Networking might be better now, but proper network security is far too complex for your average (or even above-average) person to host a home server that can be safely accessed externally. 

And the software isn’t really there yet either. Projects like #start9 help, but the big corporate services (Google, Amazon, Microsoft, Facebook, etc.) won’t give up easily and will always have better funding than any open source project. 

Doesn’t mean we shouldn’t try. I think it’s a worthy goal.

Tl;dr: Yes, the hardware is good enough. No, the ecosystem is not ready for it. 
 I just miss running applications on my computer instead of running a browser that runs a framework that runs the front end of an application that perceptibly lags because it has to consult a backend run elsewhere by a company that requires an account and sells your data. 
 I fondly remember Encarta, which was a locally run Wikipedia. Having the ability to get information on mostly anything before the internet took over felt like a superpower. 
 please get a lightning address so I can zap this  
 Mesh networks are a nice step in the right direction. There is definitely still a lot of work to do on making it as easy as possible for anyone to self-host, though. 
 You're the ETHhead. You tell me.  
 Start9 feels like a good first step in this direction. There’s really cool stuff I couldn’t do without it 
 I hope so but the challenge imo is that average people don’t care about privacy censorship or unfair business practices until it personally affects them. I’m not saying they can’t be persuaded but it’s like telling someone that likes cheap cigarettes they’re bad for you 
 Mainframes remain a backbone for financial tx processing today (>85%) because they’re cost effective for very high base load

For loads where there’s significant variance, “cloud” has gained significant foothold because it can be (not is) more cost effective

The important difference is that cloud is just someone else’s data centre over which you have zero control, AND one which incentivises centralising control and access to those hosted instances, machines and applications

Running your own servers reliably effectively and efficiently is becoming easier with tools like Proxmox .. but infrastructure remains a pita

Highly analogous to what we’re observing with ⚡️ and LSPs and the tradeoffs for efficiency, ease of use, and risk of capture 
 We need create or make more ways to communicate data via other infra that not internet only. Mash, Satellite, Radio, "Internet Nodes" (using the combination of all the 3 first ones maybe with a low cost tech that can became viral and easy to buy everywhere).

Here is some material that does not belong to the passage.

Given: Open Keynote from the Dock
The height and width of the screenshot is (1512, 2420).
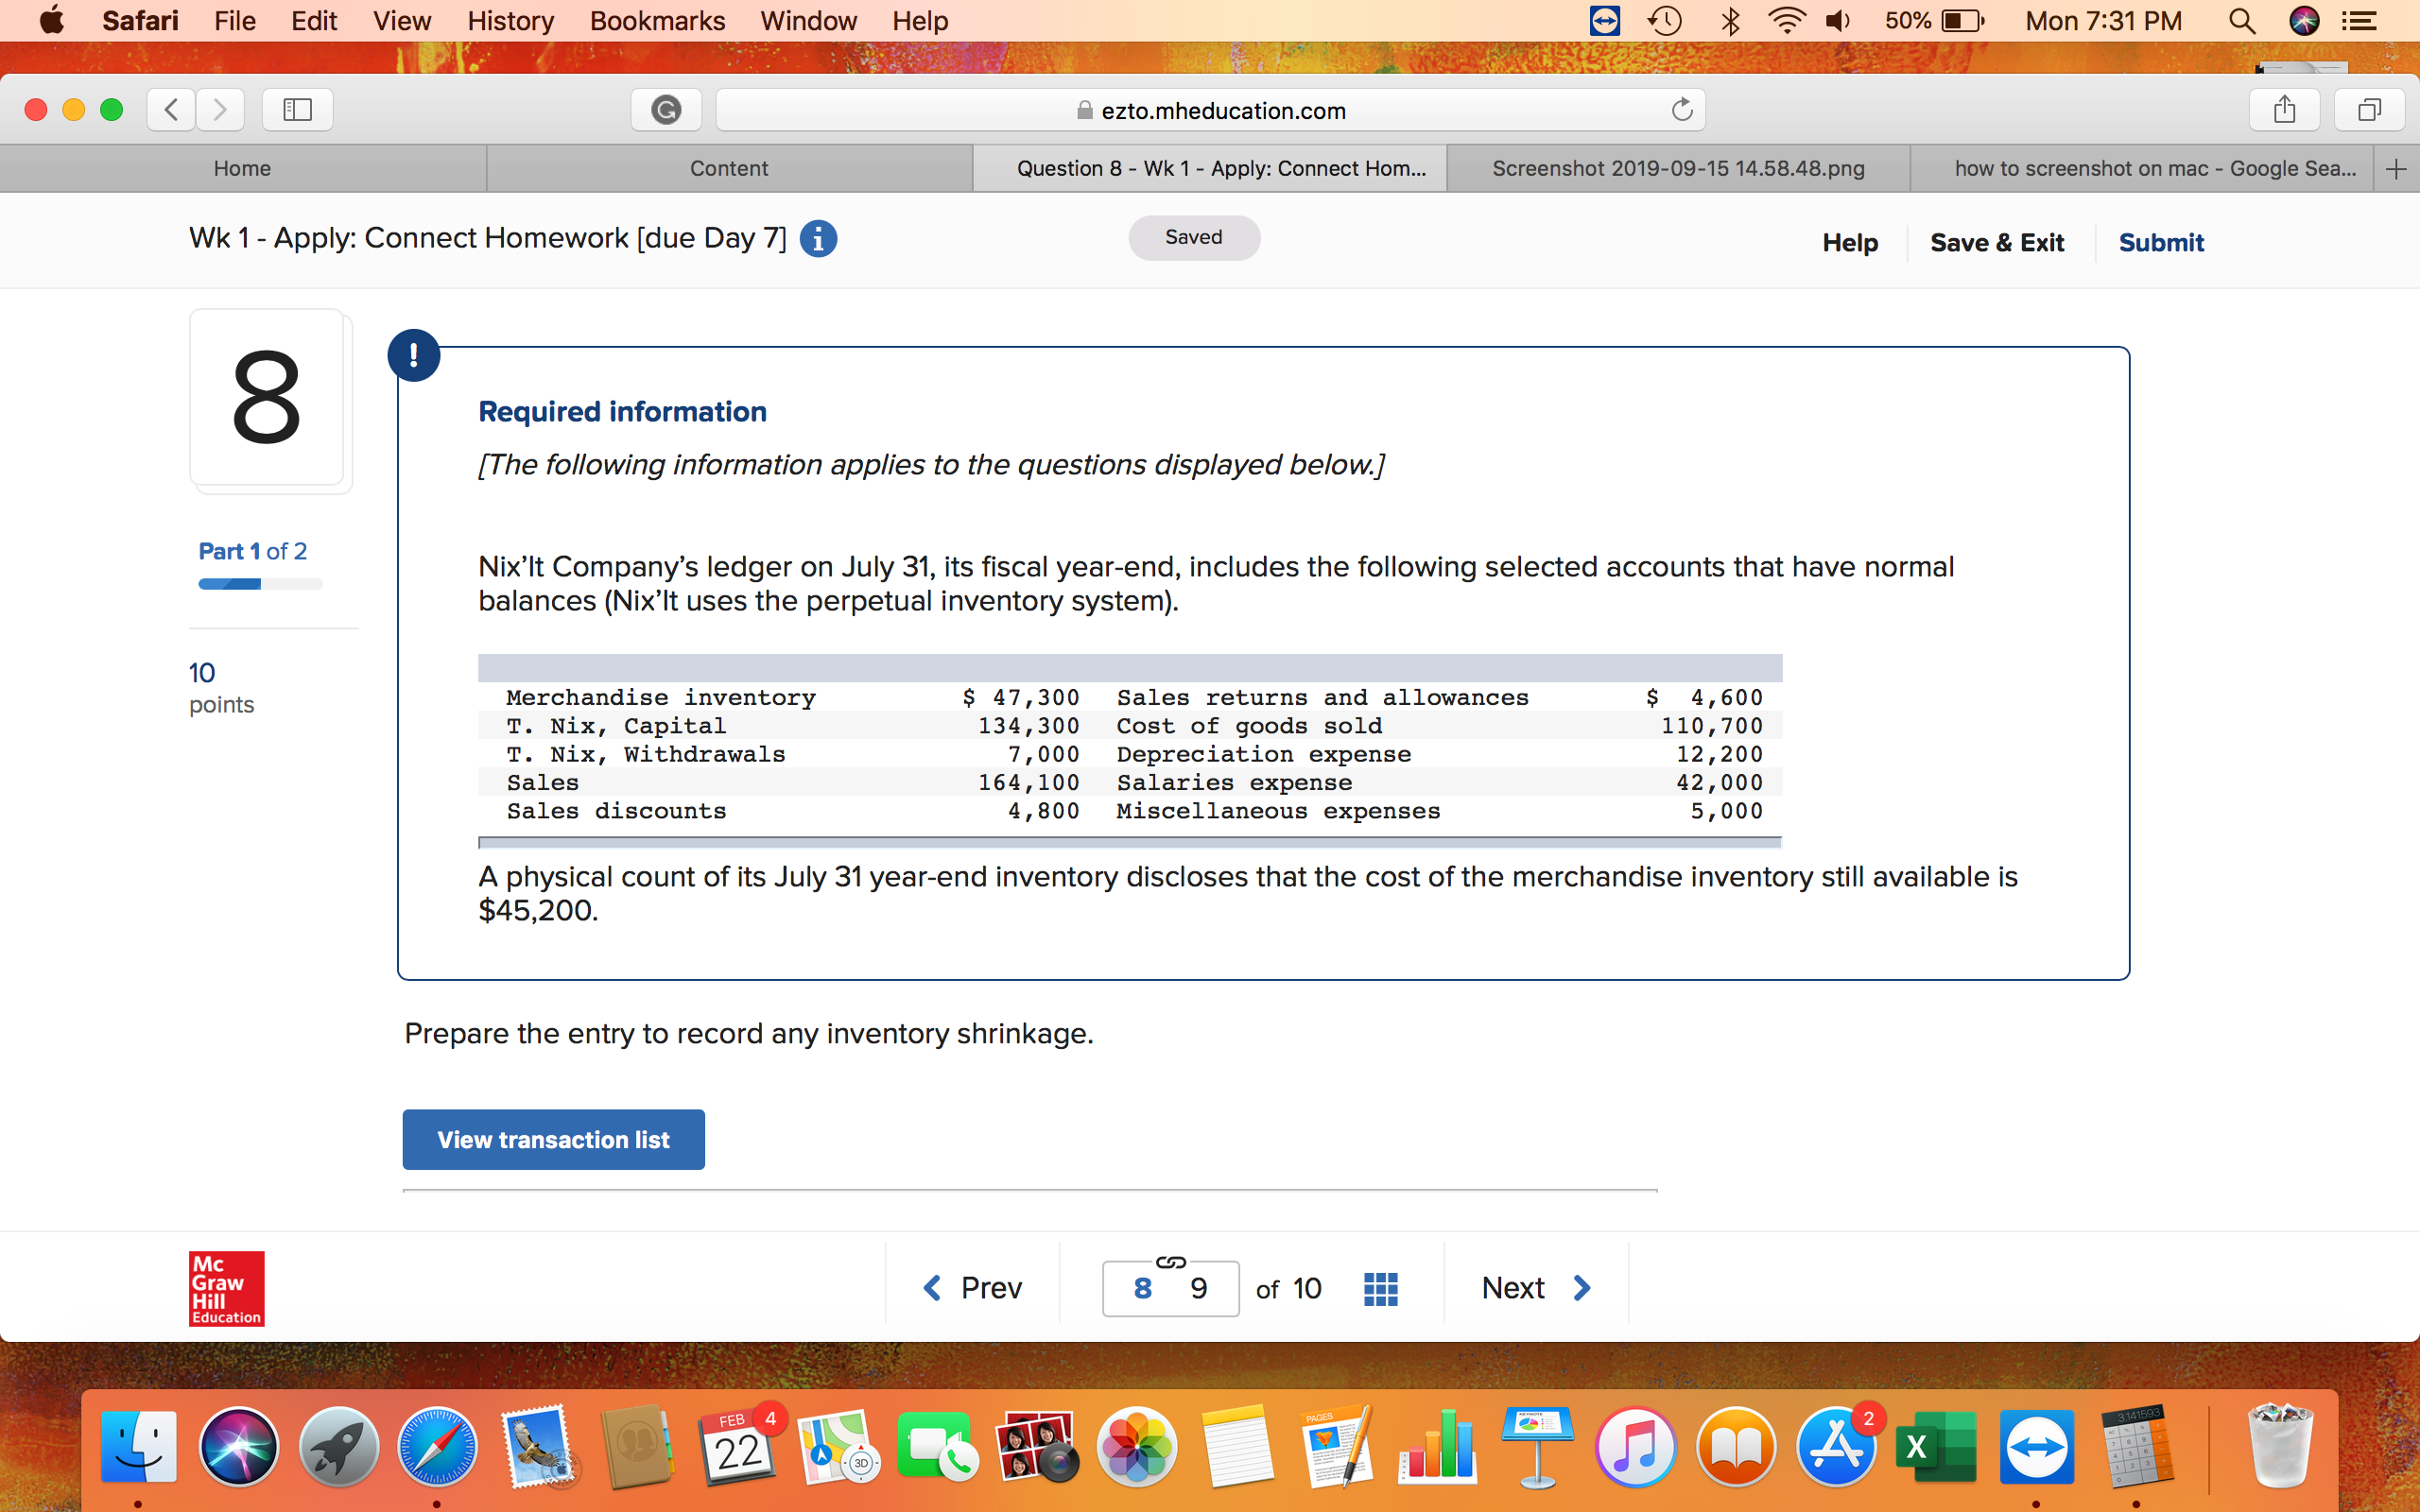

We need more Linux/decentralized OS's.

We need more IPFS solutions (decentralized media/data), more Ordinals solutions (optmized onchain data), using L1 and L2 structures... mixing it more easily and private. Connecting all it with more P2P tools. 

We need marketplaces and hosting server with free protocol like Nostr and a decentralized or immutable data storage like IPFS/Ordinals.

We are in the way but is still incomplete, IMO. 
 Everything is a choice.
Which means self discipline and collective action = change.